Since the case of Tony Bland, a survivor of the Hillsborough stadium disaster, the question of whether a patient who is in a persistent vegetative state can have their clinical artificial nutrition and hydration (CANH) withdrawn has also (as a matter of practice) been referred to court.

It should be clearly understood that neither non-therapeutic sterilisation nor withholding CANH are inherently unlawful activities; both could be legitimised by the consent of an adult with capacity. It is only in cases where the patient lacks capacity that an application to a court is required. In neither example above is the question for the court is whether the activity is lawful. The court has no power to render lawful something that without the court’s sanction would be unlawful. Rather, the question for the court is whether the non-therapeutic sterilisation, or the withdrawal of CANH, is in the best interests of the incapacitated patient.

Two recent cases have caused courts to consider whether, when there is no disagreement about the decision to withdraw CANH, referral to court is any longer required.

In 'Re M', all those concerned with a woman (who was in a minimally conscious state as a result of Huntingdon’s disease) felt that her CANH should be withdrawn, but nevertheless felt that an ‘external’ decision should be taken. Since there was no dispute between clinicians and the family as to the best interests of the patient, the judge decided that on the facts of Mrs M’s case, there was no legal requirement for the decision to withdraw CANH to be taken by the court. In the report of Mrs M’s case, the (1993) Bland judgement was cited, one of the judges noting that ‘…at least for the time being and until a body of experience and practice had been built up…. applications in every case as a matter of routine should be made’. The decision in Mrs M’s case may reflect the contemporary court’s view that in 2017, this body of experience is now established.

In the case of Mr Y, a 52 year old investment banker who suffered very severe brain damage after a 10 minute cardiac standstill secondary to occlusive coronary artery disease, the clinical team and his family agreed that it was not in his best interest to continue to receive treatment.
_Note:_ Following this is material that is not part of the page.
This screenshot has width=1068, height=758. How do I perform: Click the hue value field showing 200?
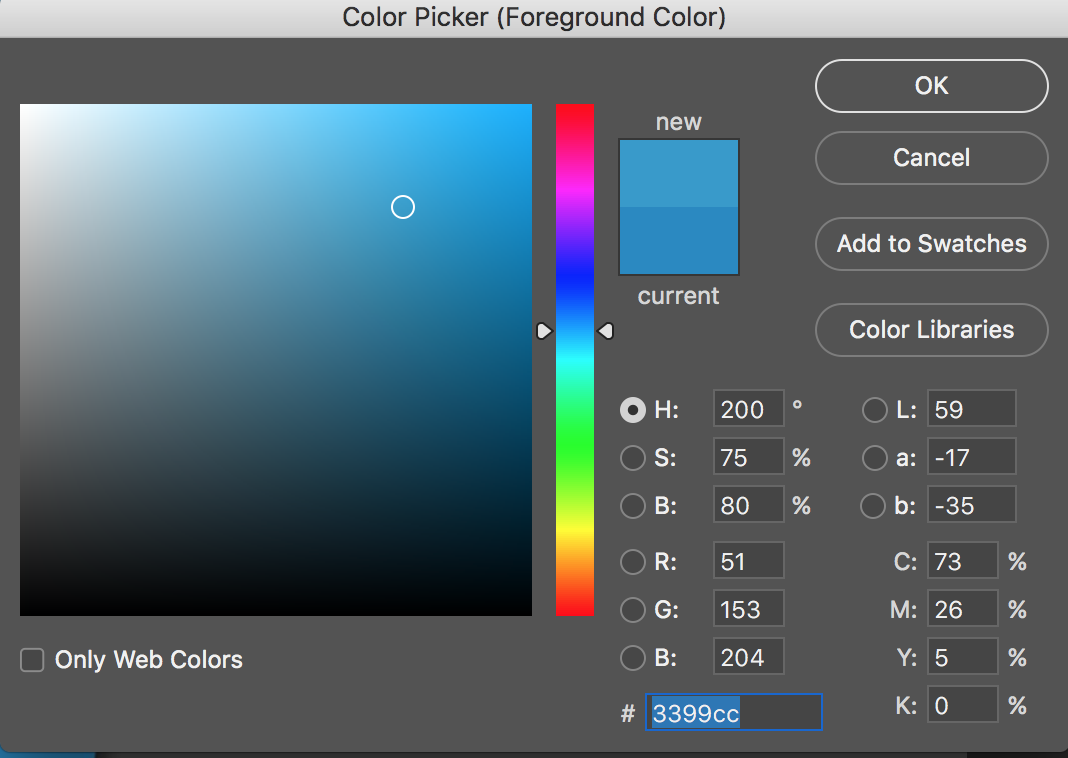pos(748,410)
Neurological experts agreed that he had no awareness of self or his environment, and that it was ‘highly improbable’ that he would regain consciousness.
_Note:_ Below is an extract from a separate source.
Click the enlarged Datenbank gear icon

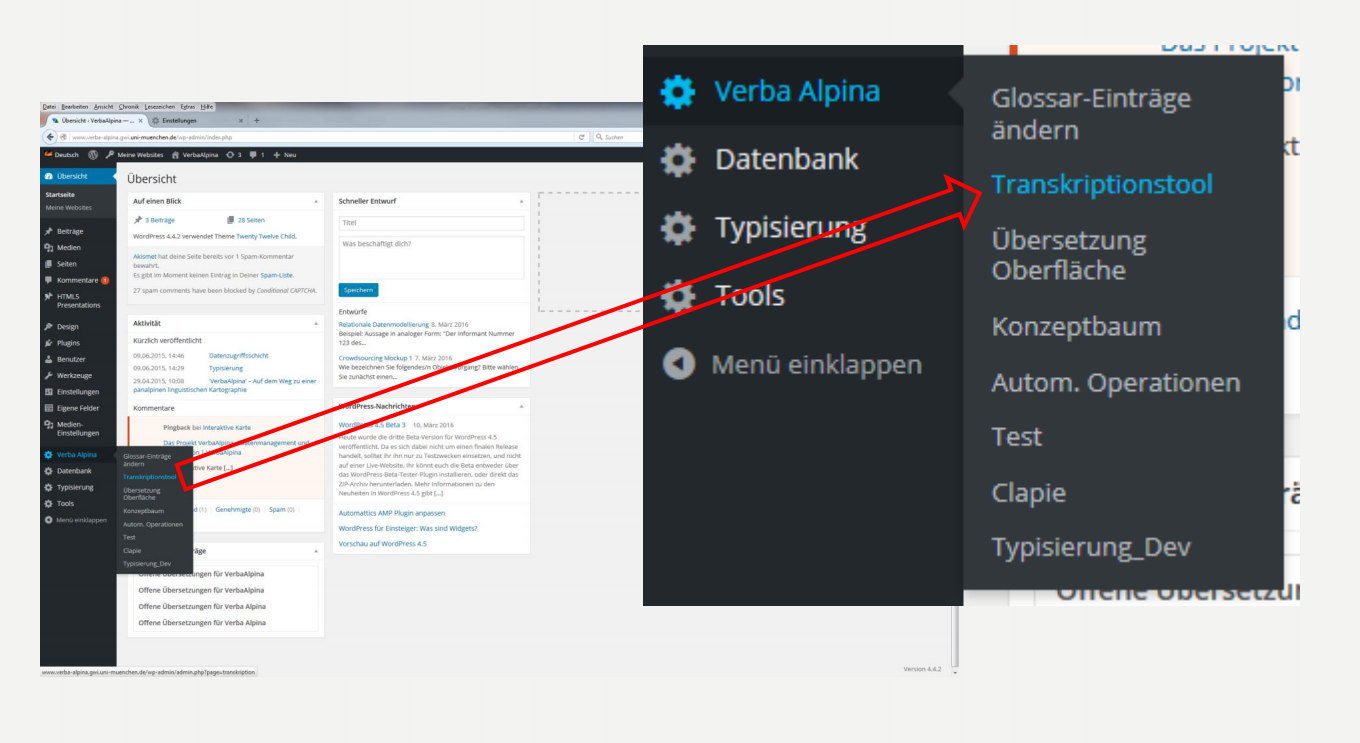pyautogui.click(x=679, y=160)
The Trust looking after Mr Y was supported by his wife in seeking a declaration that there was no mandatory requirement to seek consent to withdraw CANH from a court; in circumstances when there is no dispute between clinicians and family as to the incapacitated patient’s best interests.

The Official Solicitor, appointed to represent Mr Y submitted that there was a common law obligation to ensure that Mr Y’s right to life was not infringed; and to provide independent scrutiny of the decision.
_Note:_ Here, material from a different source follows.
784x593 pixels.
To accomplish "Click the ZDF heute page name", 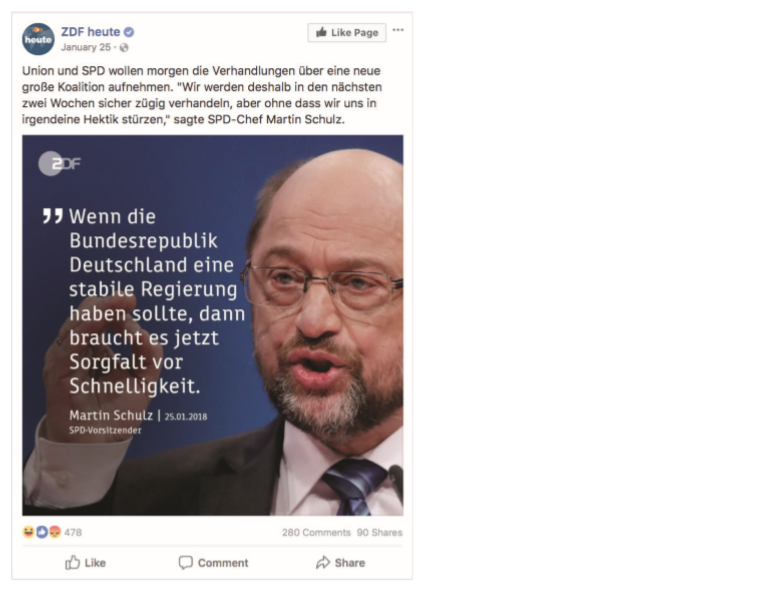I will [x=90, y=32].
The High Court found that the previous decided cases in the common law did not establish a principle that all instances concerning the proposed withdrawal of CANH from a person who lacks capacity must be sanctioned by a court. Where clinicians have followed the Mental Capacity Act 2005 and good medical practice, and there is no dispute with the patient’s family, or anyone else interested in his welfare, there is no requirement to bring the matter before a court.

Although this judgement continues a recent trend, we must await the view of the Supreme Court; the High Court took steps to launch and expedite the appeal process.

If the Supreme Court agrees to consider the case, the circumstances in which decisions to withdraw CANH (and other life-sustaining treatments) should be brought to the court will be reviewed. This may significantly change the law that governs decision-making for incapacitated patients.

Such a change would have a tangible influence on how cases (where clinicians and families are in agreement as to where the patient’s best interests) lie are resolved.